Patent number: 12254883

Abstract: Methods, systems, and apparatus, including computer programs encoded on a computer storage medium, for an automated calling system are disclosed. In one aspect, a method includes the actions of receiving audio data of an utterance spoken by a user who is having a telephone conversation with a bot. The actions further include determining a context of the telephone conversation. The actions further include determining a user intent of a first previous portion of the telephone conversation spoken by the user and a bot intent of a second previous portion of the telephone conversation outputted by a speech synthesizer of the bot. The actions further include, based on the audio data of the utterance, the context of the telephone conversation, the user intent, and the bot intent, generating synthesized speech of a reply by the bot to the utterance. The actions further include, providing, for output, the synthesized speech.

Type: Grant

Filed: April 15, 2024

Date of Patent: March 18, 2025

Assignee: GOOGLE LLC

Inventors: Asaf Aharoni, Arun Narayanan, Nir Shabat, Parisa Haghani, Galen Tsai Chuang, Yaniv Leviathan, Neeraj Gaur, Pedro J. Moreno Mengibar, Rohit Prakash Prabhavalkar, Zhongdi Qu, Austin Severn Waters, Tomer Amiaz, Michiel A. U. Bacchiani
QUANTIZATION AND SPARSITY AWARE FINE-TUNING FOR SPEECH RECOGNITION WITH UNIVERSAL SPEECH MODELS

Publication number: 20250078815

Abstract: A method includes obtaining a plurality of training samples that each include a respective speech utterance and a respective textual utterance representing a transcription of the respective speech utterance. The method also includes fine-tuning, using quantization and sparsity aware training with native integer operations, a pre-trained automatic speech recognition (ASR) model on the plurality of training samples. Here, the pre-trained ASR model includes a plurality of weights and the fine-tuning includes pruning one or more weights of the plurality of weights using a sparsity mask and quantizing each weight of the plurality of weights based on an integer with a fixed-bit width. The method also includes providing the fine-tuned ASR model to a user device.

Type: Application

Filed: September 5, 2024

Publication date: March 6, 2025

Applicant: Google LLC

Inventors: Shaojin Ding, David Qiu, David Rim, Amir Yazdanbakhsh, Yanzhang He, Zhonglin Han, Rohit Prakash Prabhavalkar, Weiran Wang, Bo Li, Jian Li, Tara N. Sainath, Shivani Agrawal, Oleg Rybakov
SPEECH RECOGNITION WITH SEQUENCE-TO-SEQUENCE MODELS

Publication number: 20240420686

Abstract: A method for performing speech recognition using sequence-to-sequence models includes receiving audio data for an utterance and providing features indicative of acoustic characteristics of the utterance as input to an encoder.
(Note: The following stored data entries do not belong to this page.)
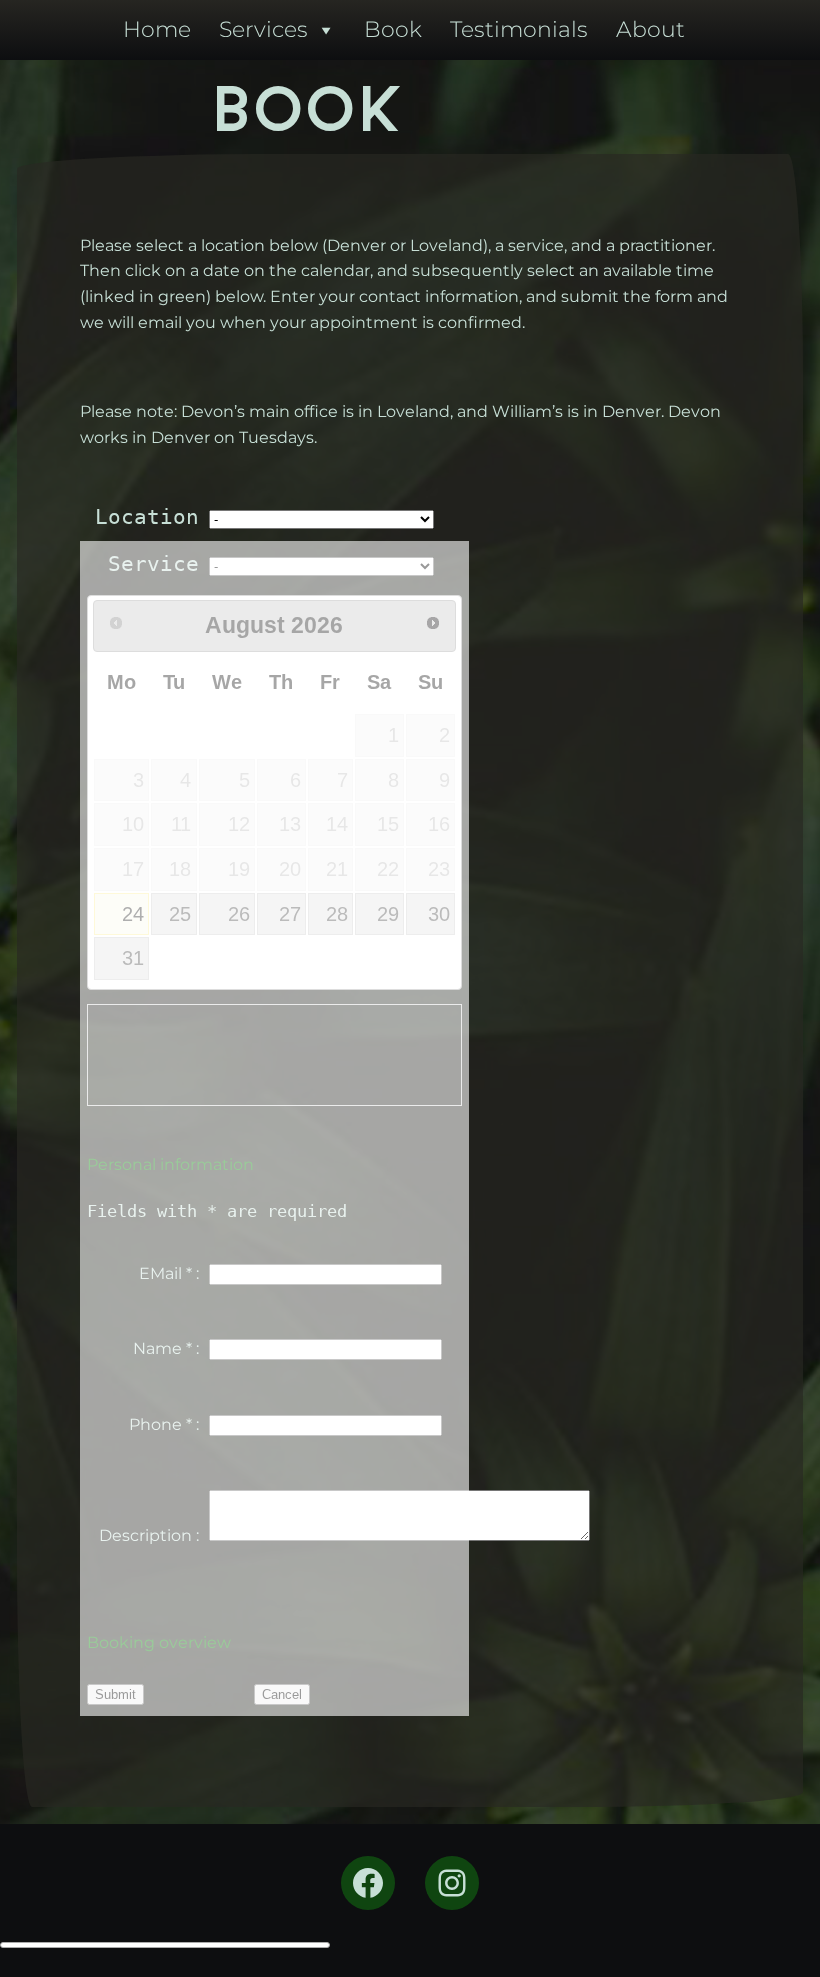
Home (157, 29)
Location (147, 517)
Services (263, 29)
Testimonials (519, 29)
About (650, 29)
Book (393, 29)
The method also includes processing an output of the encoder using an attender to generate a context vector, generating speech recognition scores using the context vector and a decoder trained using a training process, and generating a transcription for the utterance using word elements selected based on the speech recognition scores. The transcription is provided as an output of the ASR system.

Type: Application

Filed: August 26, 2024

Publication date: December 19, 2024

Applicant: Google LLC

Inventors: Rohit Prakash Prabhavalkar, Zhifeng Chen, Bo Li, Chung-Cheng Chiu, Kanury Kanishka Rao, Yonghui Wu, Ron J. Weiss, Navdeep Jaitly, Michiel A. U. Bacchiani, Tara N. Sainath, Jan Kazimierz Chorowski, Anjuli Patricia Kannan, Ekaterina Gonina, Patrick An Phu Nguyen
Selective Illumination of a Spatial Light Modulator

Publication number: 20240411216

Abstract: A display system includes a segmented light source including a plurality of separately controlled segments to emit light, optics to direct the light, and a spatial light modulator (SLM) to modulate the light from the light source, wherein the light from one or more of the plurality of segments from the segmented light source are directed to the SLM through the optics, such that spatial mapping from the segments to the SLM is maintained.

Type: Application

Filed: June 6, 2024

Publication date: December 12, 2024

Applicant: Avegant Corp.

Inventors: Aaron Matthew Eash, Andrew John Gross, Christopher David Westra, Edward Chia Ning Tang, Kripa Bharat Patel, Rohit Prakash, William Tze-Tse Chien
Multi-mode display

Patent number: 12154519

Abstract: A multi-mode display includes a mode selector to select one of a plurality of modes, each of the modes having a different light configuration, wherein one mode comprises a reduced color space mode, and one or more light sources controlled by the mode selector, the one or more light sources used to display content to a user with the multi-mode display.

Type: Grant

Filed: April 4, 2023

Date of Patent: November 26, 2024

Assignee: Avegant Corp.

Inventors: Aaron Matthew Eash, Edward Chia Ning Tang, Warren Cornelius Welch, III, Christopher David Westra, Rohit Prakash, William Tze-Tse Chien
CONTEXTUAL BIASING FOR SPEECH RECOGNITION

Publication number: 20240379095

Abstract: A method includes receiving audio data encoding an utterance and obtaining a set of bias phrases corresponding to a context of the utterance. Each bias phrase includes one or more words. The method also includes processing, using a speech recognition model, acoustic features derived from the audio to generate an output from the speech recognition model. The speech recognition model includes a first encoder configured to receive the acoustic features, a bias encoder configured to receive data indicating the obtained set of bias phrases, a bias encoder, and a decoder configured to determine likelihoods of sequences of speech elements based on output of the first attention module and output of the bias attention module. The method also includes determining a transcript for the utterance based on the likelihoods of sequences of speech elements.

Type: Application

Filed: July 23, 2024

Publication date: November 14, 2024

Applicant: Google LLC

Inventors: Rohit Prakash Prabhavalkar, Golan Pundak, Tara N. Sainath
Speech recognition with sequence-to-sequence models

Patent number: 12106749

Abstract: A method for performing speech recognition using sequence-to-sequence models includes receiving audio data for an utterance and providing features indicative of acoustic characteristics of the utterance as input to an encoder. The method also includes processing an output of the encoder using an attender to generate a context vector, generating speech recognition scores using the context vector and a decoder trained using a training process, and generating a transcription for the utterance using word elements selected based on the speech recognition scores. The transcription is provided as an output of the ASR system.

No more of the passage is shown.